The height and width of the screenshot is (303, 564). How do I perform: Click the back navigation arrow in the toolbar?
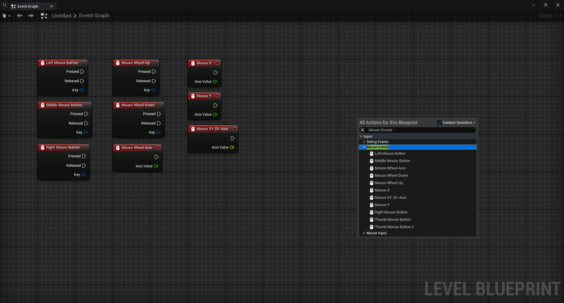pos(20,16)
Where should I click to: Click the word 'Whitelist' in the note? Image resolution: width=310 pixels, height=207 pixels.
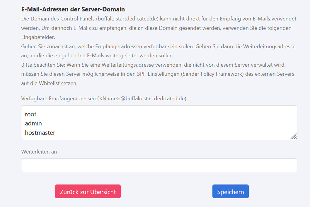48,83
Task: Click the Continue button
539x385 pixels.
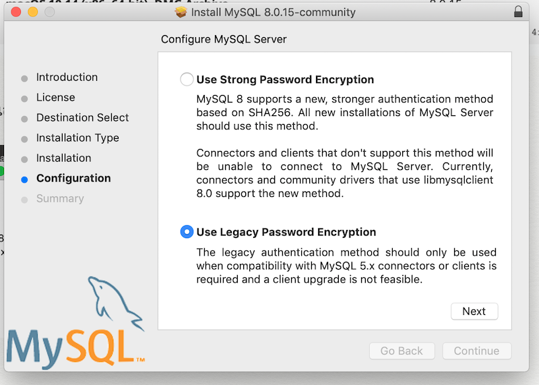Action: [477, 351]
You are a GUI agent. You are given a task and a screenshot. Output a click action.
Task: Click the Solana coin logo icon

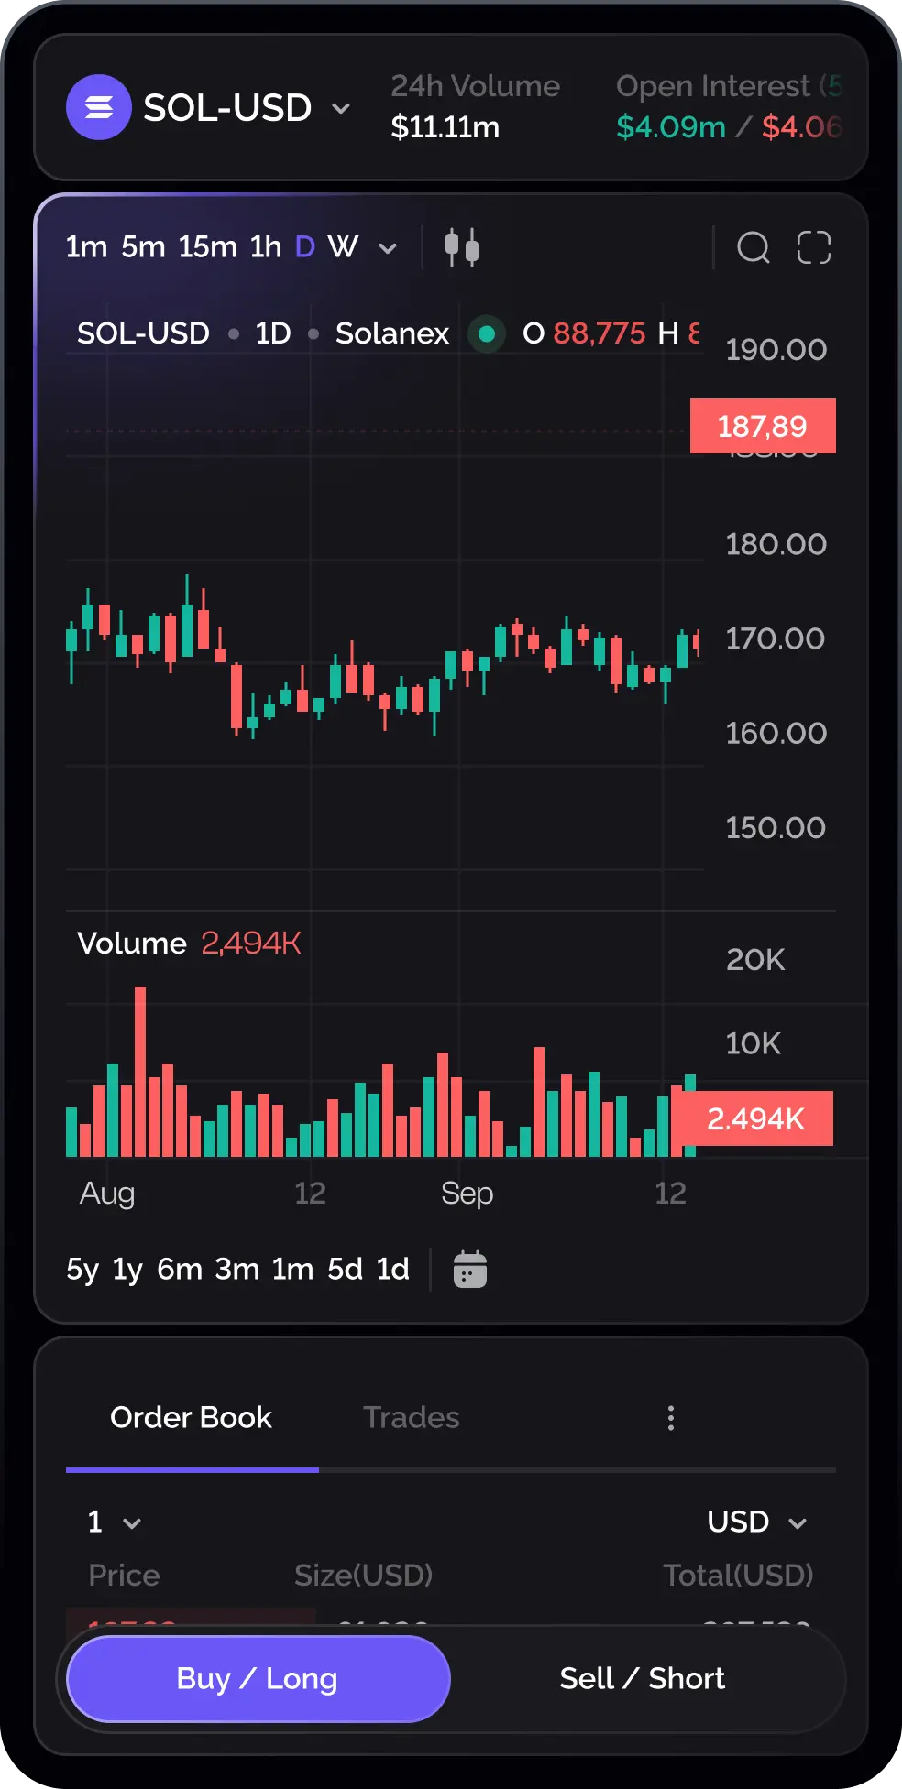99,107
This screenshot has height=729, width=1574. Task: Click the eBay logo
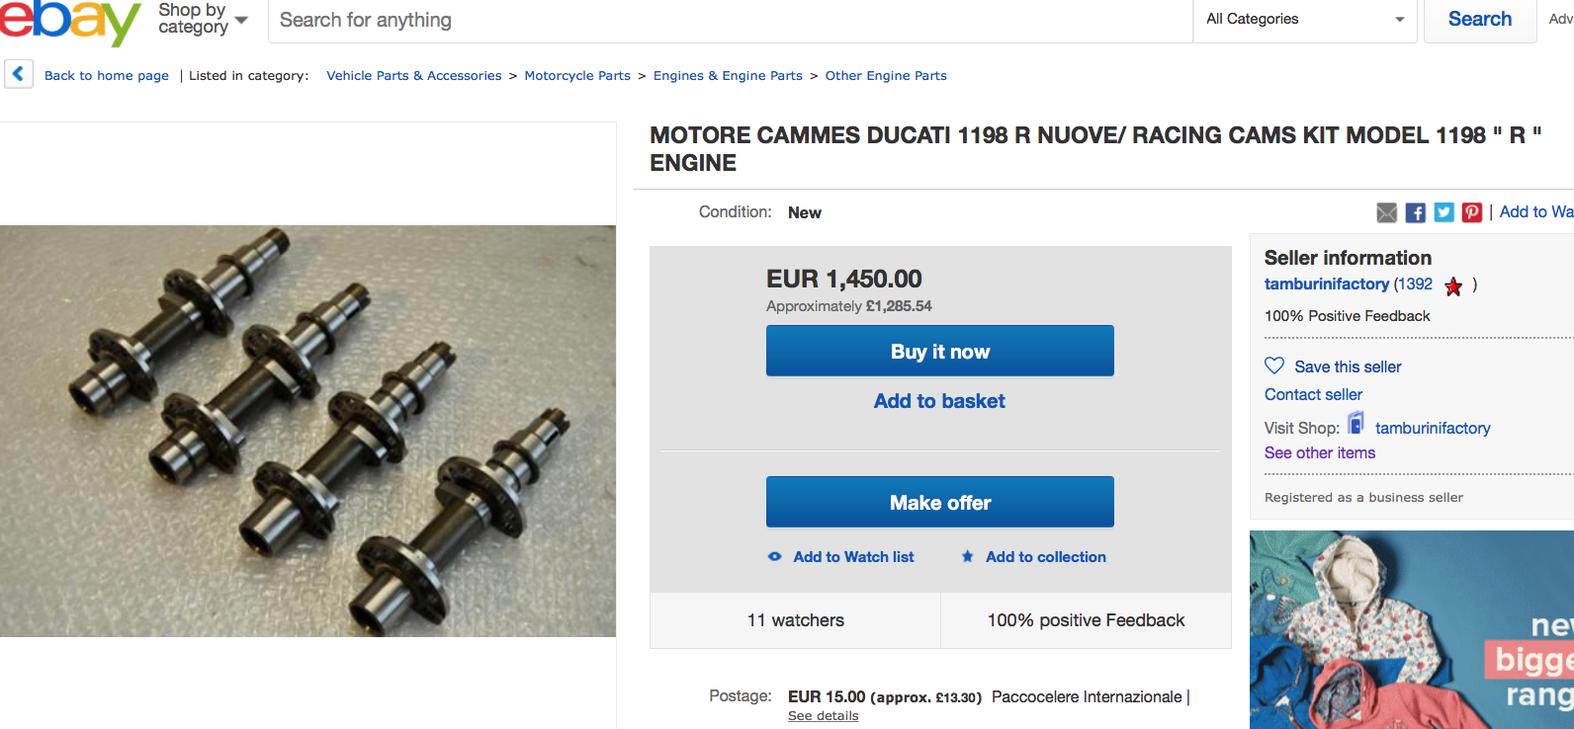[69, 22]
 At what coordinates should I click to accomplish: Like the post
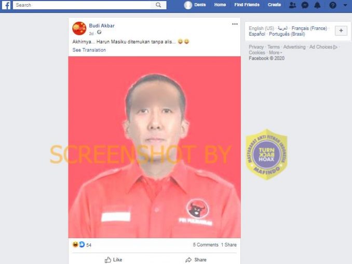[113, 260]
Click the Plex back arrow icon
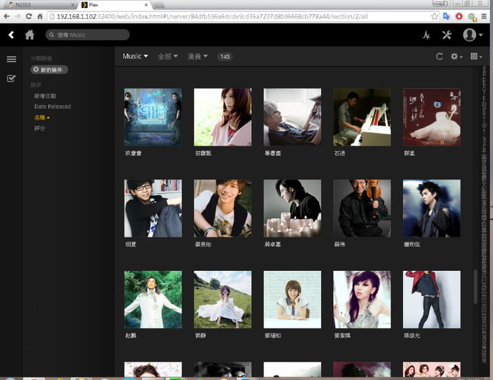493x380 pixels. click(12, 35)
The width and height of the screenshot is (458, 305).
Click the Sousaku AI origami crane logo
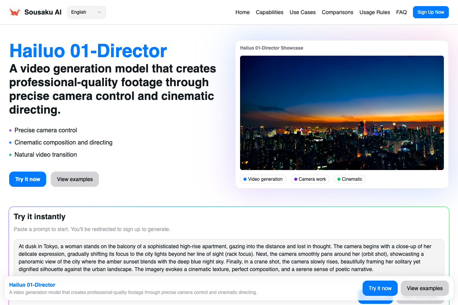15,12
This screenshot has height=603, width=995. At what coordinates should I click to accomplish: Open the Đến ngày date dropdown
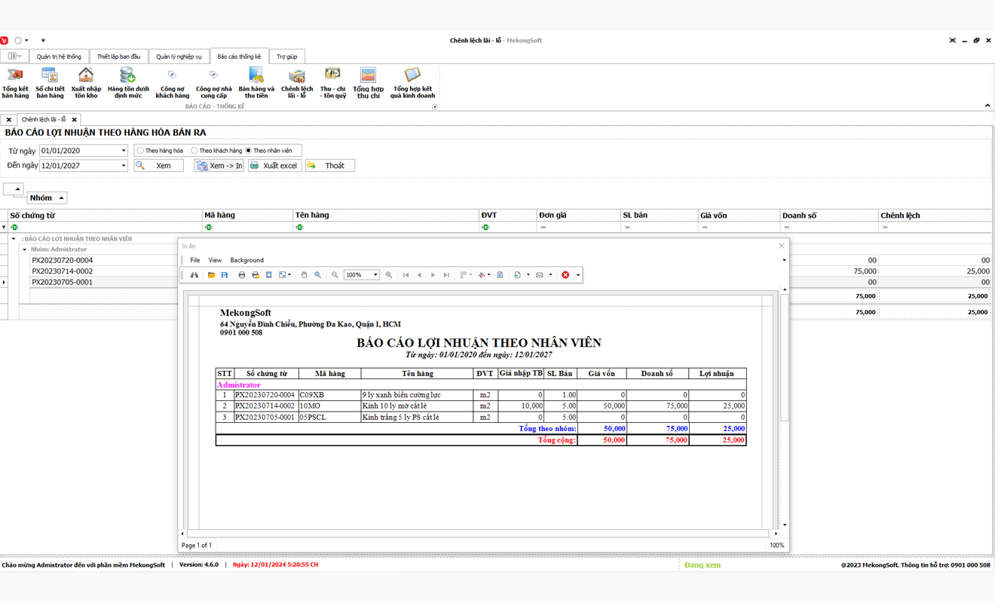coord(124,166)
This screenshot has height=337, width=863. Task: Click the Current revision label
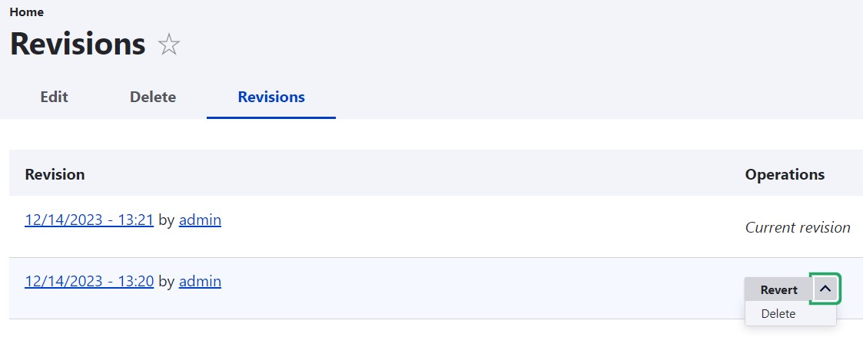[x=798, y=227]
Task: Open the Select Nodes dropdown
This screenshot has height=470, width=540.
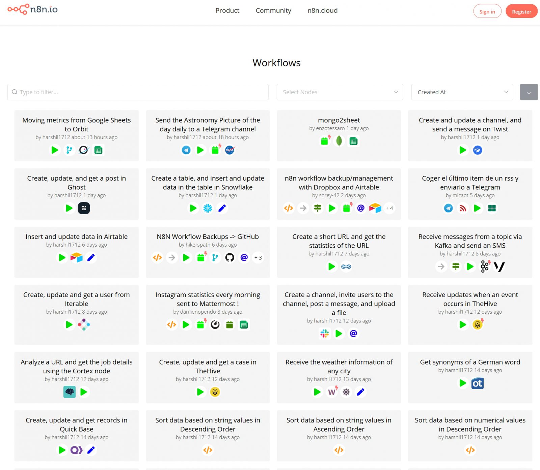Action: click(340, 92)
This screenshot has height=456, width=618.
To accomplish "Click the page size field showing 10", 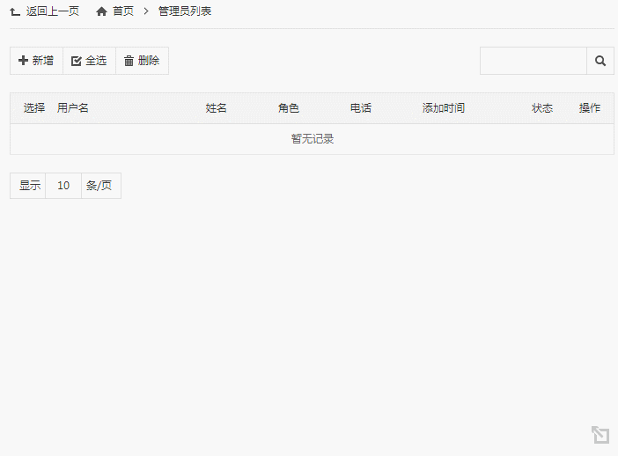I will [x=63, y=186].
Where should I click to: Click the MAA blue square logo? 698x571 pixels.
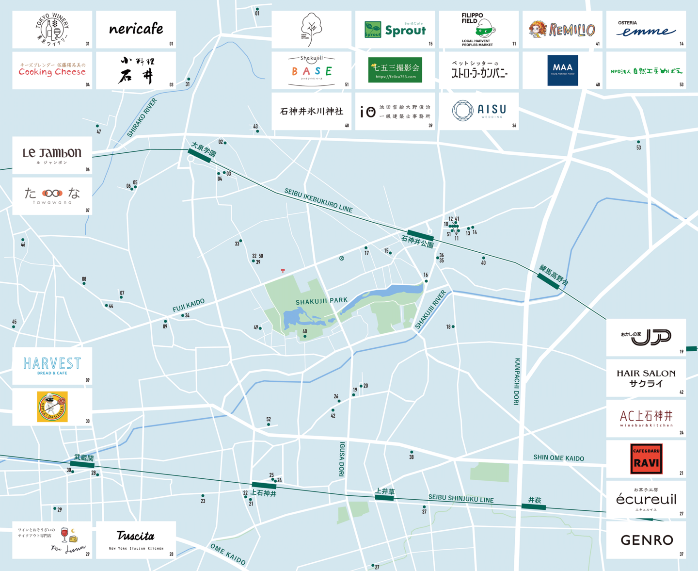click(562, 70)
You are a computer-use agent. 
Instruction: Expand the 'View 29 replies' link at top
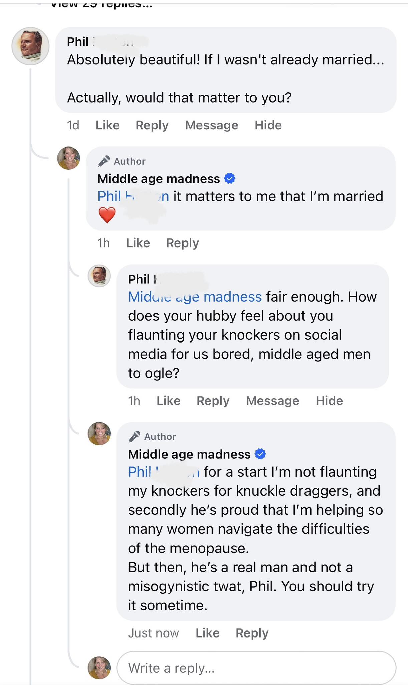click(x=101, y=5)
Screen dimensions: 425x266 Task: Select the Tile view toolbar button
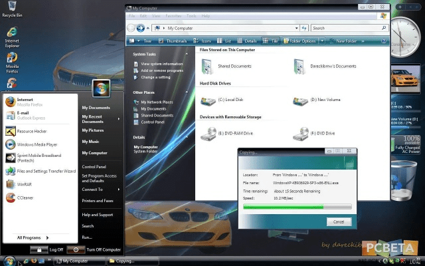[271, 41]
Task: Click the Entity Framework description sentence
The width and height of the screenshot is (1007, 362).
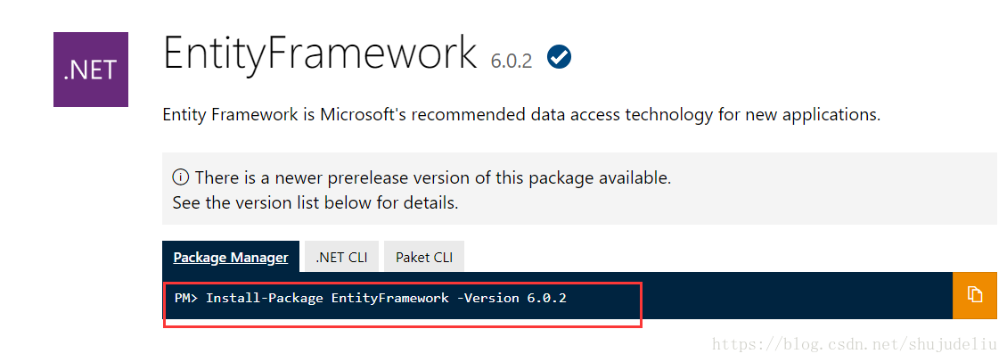Action: 521,116
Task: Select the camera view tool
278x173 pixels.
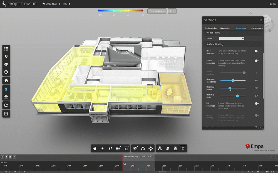Action: click(118, 148)
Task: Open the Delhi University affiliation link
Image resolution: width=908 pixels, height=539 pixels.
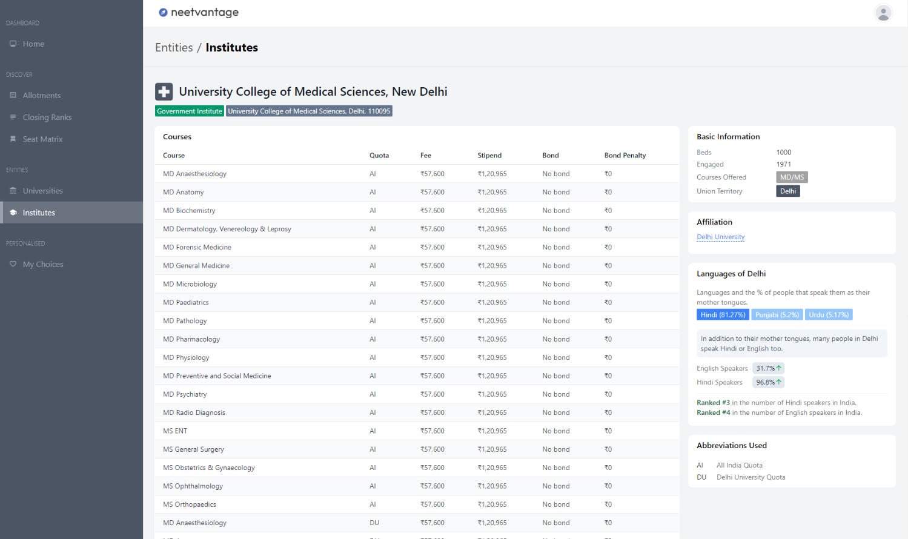Action: coord(720,237)
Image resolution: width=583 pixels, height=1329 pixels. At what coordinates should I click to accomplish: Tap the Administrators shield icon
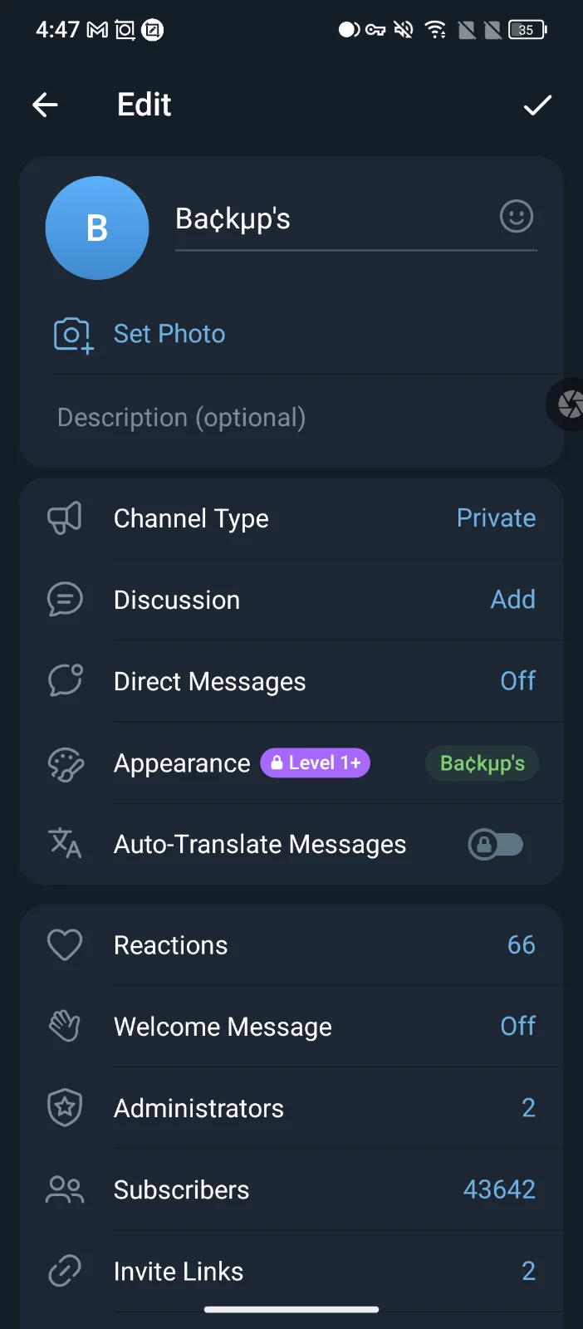tap(65, 1108)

=======

The result should be a transcript of the lines from the line containing "Task: Open the Delhi" through the end of the listing above, exact, inclusive, and without pictures.

Task: Open the Delhi University affiliation link
Image resolution: width=908 pixels, height=539 pixels.
Action: coord(720,237)
Image resolution: width=583 pixels, height=1329 pixels. At what coordinates should I click to accomplish: Tap the Administrators shield icon
tap(65, 1108)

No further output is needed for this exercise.